Bedside Assessment of Global Cerebral Energy Metabolism utilizing Intravenous Microdialysis: With special reference to post-cardiac arrest care

Resuscitated out-of-hospital cardiac arrest (OHCA) is associated with a high risk of brain injury and mortality. Post-cardiac arrest care focuses on minimizing secondary brain injury and optimizing the chances of recovery. Brain-directed therapies, including e.g., hemodynamic support to optimize cerebral perfusion and oxygen delivery, remain an essential factor. Blood pressure derangements may attenuate secondary brain injury, but the optimal blood pressure target during post-resuscitation care is currently unknown. Bedside monitoring of cerebral metabolism can potentially ensure optimal clinical care in comatose patients due to post-cardiac arrest brain injury. However, until recently, no routine technique has been available for bedside assessment of cerebral energy metabolism after cardiac arrest. For more individualized post-resuscitation care and target-driven therapy to improve patient outcomes, markers measuring global cerebral energy metabolism and reflecting metabolic variations after resuscitation are required.

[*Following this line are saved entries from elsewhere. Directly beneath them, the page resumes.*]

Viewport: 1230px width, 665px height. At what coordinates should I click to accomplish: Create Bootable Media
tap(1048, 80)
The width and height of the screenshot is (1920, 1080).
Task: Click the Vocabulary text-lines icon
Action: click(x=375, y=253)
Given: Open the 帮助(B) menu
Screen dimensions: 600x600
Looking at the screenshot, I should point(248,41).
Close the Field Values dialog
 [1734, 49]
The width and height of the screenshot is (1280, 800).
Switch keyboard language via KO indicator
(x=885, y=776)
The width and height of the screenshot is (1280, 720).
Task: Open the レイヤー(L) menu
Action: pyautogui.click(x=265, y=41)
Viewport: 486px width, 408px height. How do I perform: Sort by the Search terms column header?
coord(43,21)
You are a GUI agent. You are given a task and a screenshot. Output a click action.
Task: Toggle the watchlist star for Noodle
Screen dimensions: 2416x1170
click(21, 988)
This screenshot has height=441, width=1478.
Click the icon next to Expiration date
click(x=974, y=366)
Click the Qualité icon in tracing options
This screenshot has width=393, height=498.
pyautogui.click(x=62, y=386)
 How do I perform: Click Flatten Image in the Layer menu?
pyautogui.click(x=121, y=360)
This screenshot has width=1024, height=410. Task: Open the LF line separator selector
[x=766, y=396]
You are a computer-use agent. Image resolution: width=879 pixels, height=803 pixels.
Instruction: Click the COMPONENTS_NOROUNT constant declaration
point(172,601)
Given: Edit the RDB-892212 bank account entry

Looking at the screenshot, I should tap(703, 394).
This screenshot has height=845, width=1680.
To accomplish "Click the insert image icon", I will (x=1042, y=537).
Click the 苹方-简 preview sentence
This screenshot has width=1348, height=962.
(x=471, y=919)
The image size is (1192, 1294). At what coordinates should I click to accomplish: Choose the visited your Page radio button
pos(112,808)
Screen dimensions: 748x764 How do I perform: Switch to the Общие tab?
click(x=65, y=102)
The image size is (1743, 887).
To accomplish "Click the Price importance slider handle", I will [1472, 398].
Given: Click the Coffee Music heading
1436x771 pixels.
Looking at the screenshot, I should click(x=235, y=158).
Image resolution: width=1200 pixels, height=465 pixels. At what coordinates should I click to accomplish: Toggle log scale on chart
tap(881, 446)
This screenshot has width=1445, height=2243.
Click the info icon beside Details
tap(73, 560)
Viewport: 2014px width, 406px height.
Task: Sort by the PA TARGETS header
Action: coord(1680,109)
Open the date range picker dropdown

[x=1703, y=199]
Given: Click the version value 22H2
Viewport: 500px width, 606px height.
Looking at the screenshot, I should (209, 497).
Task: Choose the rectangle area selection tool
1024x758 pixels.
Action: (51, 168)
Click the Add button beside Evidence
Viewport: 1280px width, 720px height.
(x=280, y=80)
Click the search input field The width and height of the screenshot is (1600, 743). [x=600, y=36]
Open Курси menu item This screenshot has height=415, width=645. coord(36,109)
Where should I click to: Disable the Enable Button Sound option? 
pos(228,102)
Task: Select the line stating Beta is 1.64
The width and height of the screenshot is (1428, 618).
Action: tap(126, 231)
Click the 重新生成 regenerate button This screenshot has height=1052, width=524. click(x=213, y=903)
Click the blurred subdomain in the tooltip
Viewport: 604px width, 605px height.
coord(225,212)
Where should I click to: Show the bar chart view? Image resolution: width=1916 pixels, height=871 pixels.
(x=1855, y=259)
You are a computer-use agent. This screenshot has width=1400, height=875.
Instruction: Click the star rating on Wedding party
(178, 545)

This thesis´ overall objectives were assessment of optimal blood pressure and characterizing changes in global cerebral energy metabolism using novel bedside microdialysis application in comatose patients resuscitated from OHCA. Therefore, this thesis aimed to assess I) whether the post-resuscitated brain exhibits persistent perturbations of energy metabolism monitored with jugular bulb microdialysis (JBM) and II) the effect of different blood pressure levels on global cerebral energy metabolism in comatose patients resuscitated from OHCA and III) biochemical patterns including brain ischemia between patients with unfavorable and favorable neurological outcome.

Paper I compared the effect of two mean arterial blood pressure (MAP) levels on global cerebral energy metabolism during cardiac surgery. The study showed that placing a microdialysis catheter in the jugular bulb was feasible for monitoring transient perturbations of variables reflecting intracerebral energy metabolism. Targeting a higher MAP during cardiopulmonary bypass did not significantly improve cerebral energy metabolism or oxygenation. Furthermore, the study established reference values for “normal” microdialysate values in human jugular venous blood in anesthetized patients without cerebral pathophysiology.

Paper II, a clinical trial protocol, described how Paper IV was conducted (rationale, objectives, design, methods, analysis plan) and ensured the safety of the trial subjects and integrity of the data collected.

Paper III was designed to investigate whether JBM might be used to monitor secondary deterioration of cerebral energy metabolism after OHCA. The study indicated that JBM was feasible and safe. Variables reflecting cerebral energy metabolism could be distinguished from systemic variables obtained from intraarterial microdialysis in patients with poor clinical outcome. Biochemical signs of ischemia and mitochondrial dysfunction were frequent and long-lasting after the return of spontaneous circulation (ROSC) and more pronounced in patients with unfavorable outcome.

Paper IV aimed at assessing the effect of different blood pressure levels on global cerebral energy metabolism in comatose patients resuscitated from OHCA. In this double-blinded trial, 60 comatose OHCA patients were randomly assigned to low (63 mmHg) or high (77 mmHg) MAP. Targeting a higher MAP 180 min after ROSC did not significantly improve cerebral energy metabolism or oxygenation within 96 hours of post-resuscitation care. We could predict poor neurological outcome based on specific metabolic patterns obtained by JBM.

Overall, the studies described in this thesis have given new insights into pathophysiological mechanisms following transient global cerebral ischemia after cardiac arrest. Microdialysis of cerebral venous blood in the jugular bulb have shown promise to give important information of cerebral energy metabolism. Main findings indicated persistent compromised cerebral oxidative metabolism in the majority of resuscitated comatose patients, and that mitochondrial oxidative energy metabolism can be evaluated online by performing microdialysis of the draining venous blood. However, detection of isolated cerebral metabolic perturbations in cardiac arrest patients were dependent on a certain degree of brain injury. Patients with a poor clinical outcome exhibited significantly worse biochemical patterns, illustrating that insufficient tissue reperfusion and oxygenation during the initial hours after ROSC were essential factors determining neurological outcome.

Future efforts to improve outcomes after OHCA may focus on treatment that augments cerebral energy metabolism during early post-resuscitation care.